We consider the case $z>0$ and multiply by 2 the integral (since this body is symmetrical about the plane $z=0$ ).

Find the body's proection $D_{xy}$ on the plane $xOy~(z=0)$ :

$(x^2+y^2)^2 = 4a(x^2+y^2)~~\Leftrightarrow~~ (x^2+y^2)(x^2+y^2-4a)=0~~\Rightarrow~~x^2+y^2=4a$

So, $D_{xy}=\{(x,y)\in\mathbb{R}\colon\, x^2+y^2\leqslant(2\sqrt{a})^2\}$ (As you can see, this projection is a circle whose radius is equal to $2\sqrt{a}$ ).

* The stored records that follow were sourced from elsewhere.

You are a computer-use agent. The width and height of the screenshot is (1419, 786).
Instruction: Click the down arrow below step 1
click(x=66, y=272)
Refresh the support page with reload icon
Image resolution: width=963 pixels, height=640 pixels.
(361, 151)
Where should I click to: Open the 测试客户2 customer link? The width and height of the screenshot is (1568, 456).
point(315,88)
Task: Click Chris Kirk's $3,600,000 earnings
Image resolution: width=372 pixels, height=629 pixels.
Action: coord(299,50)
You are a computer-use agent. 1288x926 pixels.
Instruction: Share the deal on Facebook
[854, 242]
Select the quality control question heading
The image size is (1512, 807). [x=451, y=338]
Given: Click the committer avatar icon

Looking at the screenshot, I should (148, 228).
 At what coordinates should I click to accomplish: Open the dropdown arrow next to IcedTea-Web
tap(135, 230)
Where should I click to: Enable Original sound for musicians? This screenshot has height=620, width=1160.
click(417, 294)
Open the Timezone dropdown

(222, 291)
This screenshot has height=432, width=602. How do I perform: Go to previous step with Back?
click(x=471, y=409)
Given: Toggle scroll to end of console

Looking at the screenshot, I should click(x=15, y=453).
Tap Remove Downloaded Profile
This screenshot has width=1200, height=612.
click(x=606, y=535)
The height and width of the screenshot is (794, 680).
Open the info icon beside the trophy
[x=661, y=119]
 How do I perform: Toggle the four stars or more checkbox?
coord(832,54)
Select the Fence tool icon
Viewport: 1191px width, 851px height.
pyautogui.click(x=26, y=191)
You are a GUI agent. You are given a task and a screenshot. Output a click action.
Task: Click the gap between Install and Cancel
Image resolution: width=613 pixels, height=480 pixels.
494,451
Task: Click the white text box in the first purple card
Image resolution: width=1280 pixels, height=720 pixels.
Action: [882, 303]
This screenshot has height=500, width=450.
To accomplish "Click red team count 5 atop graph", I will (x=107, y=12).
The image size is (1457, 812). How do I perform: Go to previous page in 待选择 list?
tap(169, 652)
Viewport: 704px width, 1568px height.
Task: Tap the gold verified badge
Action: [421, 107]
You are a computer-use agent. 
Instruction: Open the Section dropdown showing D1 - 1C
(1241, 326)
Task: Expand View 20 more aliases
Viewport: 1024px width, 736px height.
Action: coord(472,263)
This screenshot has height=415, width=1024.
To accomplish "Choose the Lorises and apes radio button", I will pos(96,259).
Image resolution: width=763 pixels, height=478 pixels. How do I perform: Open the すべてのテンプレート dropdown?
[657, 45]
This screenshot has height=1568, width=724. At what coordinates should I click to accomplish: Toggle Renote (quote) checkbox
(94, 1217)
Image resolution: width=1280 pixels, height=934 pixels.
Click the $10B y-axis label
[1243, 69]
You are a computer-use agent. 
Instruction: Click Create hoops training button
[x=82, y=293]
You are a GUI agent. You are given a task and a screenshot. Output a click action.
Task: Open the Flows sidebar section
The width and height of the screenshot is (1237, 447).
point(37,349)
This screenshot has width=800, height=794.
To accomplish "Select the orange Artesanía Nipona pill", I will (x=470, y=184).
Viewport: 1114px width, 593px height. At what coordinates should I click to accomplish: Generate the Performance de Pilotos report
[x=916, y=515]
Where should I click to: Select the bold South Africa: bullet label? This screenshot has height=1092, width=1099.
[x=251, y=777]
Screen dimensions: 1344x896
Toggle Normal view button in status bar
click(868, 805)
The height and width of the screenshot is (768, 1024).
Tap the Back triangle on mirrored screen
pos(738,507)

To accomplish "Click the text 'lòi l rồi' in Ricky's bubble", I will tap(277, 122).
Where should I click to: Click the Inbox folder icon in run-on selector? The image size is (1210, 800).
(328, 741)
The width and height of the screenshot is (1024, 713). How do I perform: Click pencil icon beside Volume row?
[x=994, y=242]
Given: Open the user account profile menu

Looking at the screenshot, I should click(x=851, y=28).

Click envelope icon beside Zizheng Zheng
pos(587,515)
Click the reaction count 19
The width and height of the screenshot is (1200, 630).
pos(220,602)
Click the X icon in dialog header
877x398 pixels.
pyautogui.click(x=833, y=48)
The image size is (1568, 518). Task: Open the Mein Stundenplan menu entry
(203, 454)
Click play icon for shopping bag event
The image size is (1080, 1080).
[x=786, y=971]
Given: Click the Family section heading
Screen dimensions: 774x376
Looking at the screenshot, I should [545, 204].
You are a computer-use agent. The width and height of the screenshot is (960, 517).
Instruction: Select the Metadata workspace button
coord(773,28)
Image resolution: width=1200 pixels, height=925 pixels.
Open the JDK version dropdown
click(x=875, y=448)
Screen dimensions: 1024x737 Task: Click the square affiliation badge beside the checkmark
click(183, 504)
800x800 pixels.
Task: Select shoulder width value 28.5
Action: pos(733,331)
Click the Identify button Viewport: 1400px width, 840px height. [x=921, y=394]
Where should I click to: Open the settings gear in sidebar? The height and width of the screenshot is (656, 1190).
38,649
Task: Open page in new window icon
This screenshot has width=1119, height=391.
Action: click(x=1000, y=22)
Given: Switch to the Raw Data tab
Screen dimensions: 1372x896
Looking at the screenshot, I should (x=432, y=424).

We write a set $T$ , which limits the surface $(x^2+y^2+z^2)^{\bold{2}} = 4a(x^2+y^2)$ :

$T=\left\{(x,y,z)\in\mathbb{R}^3\colon\, x^2+y^2\leqslant(2\sqrt{a}),~0 \leqslant z\leqslant \sqrt{2\sqrt a \sqrt{x^2+y^2}- (x^2+y^2)}\right\}$

Convert to the cylindrical coordinates $\begin{cases}x = r\cos \varphi,\\ y = r\sin \varphi,\\z = z,\end{cases}|J|=r$ .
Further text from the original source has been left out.